TASK LIST »
[A] Retype everything in the passage on grief from "I needed understanding" down to "you in a mess.".
[B] In the passage on grief, what did the writer already know about grief before experiencing this kind of loss?
+++ TEXT SECTION
Months later when the impact of death and loss was finally felt, I was drowning in silence. The visits and calls from friends stopped. The hugs were a little more infrequent. Encouraging words were heard a little less often.
I wanted my grief to be acknowledged and not awkwardly dismissed by silence or changed subjects. I wanted this unfamiliar kind of loneliness to go away. I wanted to feel the same kind of support that my mother always gave me, no matter what.
I needed understanding instead of surprise – the surprise that people haven’t been there for me when I needed them the most and reached out for them, that they didn’t think to reach out to me to see if I was okay. If it is one thing that I have discovered this year is that grief, for me, is a very isolating sensation that lingers.
“People say it gets better with time. I disagree – you get more used to it.”
Never experiencing this kind of loss before, I didn’t know if my thoughts and feelings were “normal.” I knew the five stages of grief and that was about it. No one ever mentioned how a part of your soul feels disconnected or that grief is like an animal waiting in the corner, never knowing if it will gently come to you with good memories or pounce on you when you least expect it to leave you in a mess.
++++++
+++ EXTRACTED DATA
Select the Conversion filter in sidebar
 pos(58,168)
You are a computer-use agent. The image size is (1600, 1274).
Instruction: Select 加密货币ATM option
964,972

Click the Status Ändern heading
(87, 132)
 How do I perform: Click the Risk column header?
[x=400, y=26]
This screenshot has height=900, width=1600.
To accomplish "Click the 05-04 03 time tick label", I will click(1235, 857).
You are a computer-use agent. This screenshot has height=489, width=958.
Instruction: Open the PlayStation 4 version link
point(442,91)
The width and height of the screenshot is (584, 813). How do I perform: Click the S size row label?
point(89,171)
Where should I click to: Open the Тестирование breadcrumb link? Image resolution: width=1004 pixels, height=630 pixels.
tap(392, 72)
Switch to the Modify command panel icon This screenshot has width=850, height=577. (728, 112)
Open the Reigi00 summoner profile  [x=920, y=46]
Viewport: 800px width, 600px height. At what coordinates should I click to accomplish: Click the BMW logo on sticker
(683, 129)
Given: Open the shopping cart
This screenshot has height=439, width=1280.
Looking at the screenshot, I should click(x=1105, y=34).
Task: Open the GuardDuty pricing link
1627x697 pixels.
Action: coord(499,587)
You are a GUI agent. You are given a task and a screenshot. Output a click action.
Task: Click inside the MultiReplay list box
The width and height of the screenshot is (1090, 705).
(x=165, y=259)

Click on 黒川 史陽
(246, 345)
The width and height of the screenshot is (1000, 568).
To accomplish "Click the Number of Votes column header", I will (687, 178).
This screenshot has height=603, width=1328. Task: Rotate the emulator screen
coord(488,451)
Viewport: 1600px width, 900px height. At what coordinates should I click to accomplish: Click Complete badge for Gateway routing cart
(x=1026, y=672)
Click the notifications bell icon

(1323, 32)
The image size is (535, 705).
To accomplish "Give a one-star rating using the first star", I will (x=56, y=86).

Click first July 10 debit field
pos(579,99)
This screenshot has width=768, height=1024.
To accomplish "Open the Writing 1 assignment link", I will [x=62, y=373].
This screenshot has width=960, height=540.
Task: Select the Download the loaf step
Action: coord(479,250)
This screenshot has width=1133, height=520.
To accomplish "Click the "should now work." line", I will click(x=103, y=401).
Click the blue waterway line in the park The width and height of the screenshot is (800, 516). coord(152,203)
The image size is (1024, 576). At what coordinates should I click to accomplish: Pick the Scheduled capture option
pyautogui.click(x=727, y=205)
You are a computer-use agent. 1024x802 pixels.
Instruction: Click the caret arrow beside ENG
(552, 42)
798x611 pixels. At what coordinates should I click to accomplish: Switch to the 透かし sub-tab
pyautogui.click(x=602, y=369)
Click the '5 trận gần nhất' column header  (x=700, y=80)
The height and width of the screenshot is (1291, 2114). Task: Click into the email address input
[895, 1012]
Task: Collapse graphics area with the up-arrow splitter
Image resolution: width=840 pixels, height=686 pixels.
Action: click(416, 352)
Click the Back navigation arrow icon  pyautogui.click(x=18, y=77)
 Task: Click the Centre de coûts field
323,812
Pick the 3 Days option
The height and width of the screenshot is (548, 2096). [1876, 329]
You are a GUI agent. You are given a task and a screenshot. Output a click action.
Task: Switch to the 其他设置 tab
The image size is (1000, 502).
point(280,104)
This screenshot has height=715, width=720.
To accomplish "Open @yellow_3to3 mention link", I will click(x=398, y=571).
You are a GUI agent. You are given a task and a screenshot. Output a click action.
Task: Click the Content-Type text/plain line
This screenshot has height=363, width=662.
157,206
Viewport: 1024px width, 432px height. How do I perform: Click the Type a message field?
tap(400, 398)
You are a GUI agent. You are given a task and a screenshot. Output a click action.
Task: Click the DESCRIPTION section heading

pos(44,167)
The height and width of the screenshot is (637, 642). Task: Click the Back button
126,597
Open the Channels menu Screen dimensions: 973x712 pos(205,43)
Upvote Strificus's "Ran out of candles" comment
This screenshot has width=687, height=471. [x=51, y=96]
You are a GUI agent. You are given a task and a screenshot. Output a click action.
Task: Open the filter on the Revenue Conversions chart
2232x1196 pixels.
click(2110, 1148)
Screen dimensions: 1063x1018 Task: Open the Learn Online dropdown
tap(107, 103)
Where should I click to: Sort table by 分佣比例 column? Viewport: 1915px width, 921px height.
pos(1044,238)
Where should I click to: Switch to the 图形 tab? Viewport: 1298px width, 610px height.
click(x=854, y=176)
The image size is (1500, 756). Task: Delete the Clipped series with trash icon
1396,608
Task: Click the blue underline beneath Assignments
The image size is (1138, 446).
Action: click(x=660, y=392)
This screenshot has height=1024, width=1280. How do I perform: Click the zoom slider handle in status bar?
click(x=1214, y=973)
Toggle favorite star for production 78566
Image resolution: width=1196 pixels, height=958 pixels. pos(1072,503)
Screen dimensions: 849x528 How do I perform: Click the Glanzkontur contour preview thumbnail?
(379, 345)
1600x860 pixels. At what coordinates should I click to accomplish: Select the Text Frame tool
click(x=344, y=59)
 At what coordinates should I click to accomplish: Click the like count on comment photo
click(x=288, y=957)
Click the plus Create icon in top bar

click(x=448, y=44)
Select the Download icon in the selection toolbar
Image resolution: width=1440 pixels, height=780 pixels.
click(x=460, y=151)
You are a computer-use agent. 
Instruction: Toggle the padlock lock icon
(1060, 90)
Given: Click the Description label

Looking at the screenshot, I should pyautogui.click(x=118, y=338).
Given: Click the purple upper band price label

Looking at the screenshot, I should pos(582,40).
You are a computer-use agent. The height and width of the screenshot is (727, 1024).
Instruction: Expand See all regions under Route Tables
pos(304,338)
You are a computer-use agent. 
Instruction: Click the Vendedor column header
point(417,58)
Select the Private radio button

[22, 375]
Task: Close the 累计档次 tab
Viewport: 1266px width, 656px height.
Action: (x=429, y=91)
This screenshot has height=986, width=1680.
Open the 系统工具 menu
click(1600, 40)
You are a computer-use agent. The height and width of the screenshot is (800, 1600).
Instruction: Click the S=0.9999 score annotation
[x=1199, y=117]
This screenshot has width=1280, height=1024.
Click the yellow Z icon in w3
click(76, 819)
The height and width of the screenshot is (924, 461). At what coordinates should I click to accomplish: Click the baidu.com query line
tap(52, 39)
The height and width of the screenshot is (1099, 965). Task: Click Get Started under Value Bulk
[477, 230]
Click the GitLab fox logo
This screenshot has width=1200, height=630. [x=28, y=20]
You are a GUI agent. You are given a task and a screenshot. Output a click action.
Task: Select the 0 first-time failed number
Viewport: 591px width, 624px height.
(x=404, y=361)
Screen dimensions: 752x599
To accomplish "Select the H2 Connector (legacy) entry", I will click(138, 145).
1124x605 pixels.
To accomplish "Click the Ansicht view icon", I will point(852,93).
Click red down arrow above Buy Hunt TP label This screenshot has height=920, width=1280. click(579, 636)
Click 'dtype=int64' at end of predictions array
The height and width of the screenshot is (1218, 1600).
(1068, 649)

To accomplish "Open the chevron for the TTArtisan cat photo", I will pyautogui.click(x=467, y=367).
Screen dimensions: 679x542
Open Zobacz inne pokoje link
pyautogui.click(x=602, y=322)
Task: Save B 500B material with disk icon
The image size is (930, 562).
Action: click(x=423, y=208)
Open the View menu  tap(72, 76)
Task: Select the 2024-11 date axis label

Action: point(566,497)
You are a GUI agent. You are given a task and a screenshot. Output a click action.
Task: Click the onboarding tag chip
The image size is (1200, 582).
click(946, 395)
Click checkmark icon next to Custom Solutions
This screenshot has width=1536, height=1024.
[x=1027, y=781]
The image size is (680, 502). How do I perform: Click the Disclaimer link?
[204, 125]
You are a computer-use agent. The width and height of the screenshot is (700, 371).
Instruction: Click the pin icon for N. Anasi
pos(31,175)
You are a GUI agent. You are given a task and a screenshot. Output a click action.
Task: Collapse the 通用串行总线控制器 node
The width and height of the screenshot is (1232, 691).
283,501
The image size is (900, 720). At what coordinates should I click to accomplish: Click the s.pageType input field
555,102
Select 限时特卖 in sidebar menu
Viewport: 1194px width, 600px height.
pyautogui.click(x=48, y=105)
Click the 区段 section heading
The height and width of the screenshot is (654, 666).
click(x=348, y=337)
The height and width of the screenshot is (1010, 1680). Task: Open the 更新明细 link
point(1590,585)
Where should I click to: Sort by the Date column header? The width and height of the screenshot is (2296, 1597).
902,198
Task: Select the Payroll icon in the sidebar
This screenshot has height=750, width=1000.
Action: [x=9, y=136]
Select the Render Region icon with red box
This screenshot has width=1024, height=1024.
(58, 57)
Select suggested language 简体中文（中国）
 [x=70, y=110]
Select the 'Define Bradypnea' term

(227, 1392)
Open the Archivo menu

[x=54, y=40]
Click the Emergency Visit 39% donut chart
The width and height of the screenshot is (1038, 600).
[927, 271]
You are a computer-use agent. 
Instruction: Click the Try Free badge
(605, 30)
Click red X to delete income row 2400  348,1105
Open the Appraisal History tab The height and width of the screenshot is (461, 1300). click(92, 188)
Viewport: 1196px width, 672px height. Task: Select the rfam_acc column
++++++
ANSWERS BY ITEM »
[A]
I needed understanding instead of surprise – the surprise that people haven’t been there for me when I needed them the most and reached out for them, that they didn’t think to reach out to me to see if I was okay. If it is one thing that I have discovered this year is that grief, for me, is a very isolating sensation that lingers.
“People say it gets better with time. I disagree – you get more used to it.”
Never experiencing this kind of loss before, I didn’t know if my thoughts and feelings were “normal.” I knew the five stages of grief and that was about it. No one ever mentioned how a part of your soul feels disconnected or that grief is like an animal waiting in the corner, never knowing if it will gently come to you with good memories or pounce on you when you least expect it to leave you in a mess.

[B] The five stages of grief.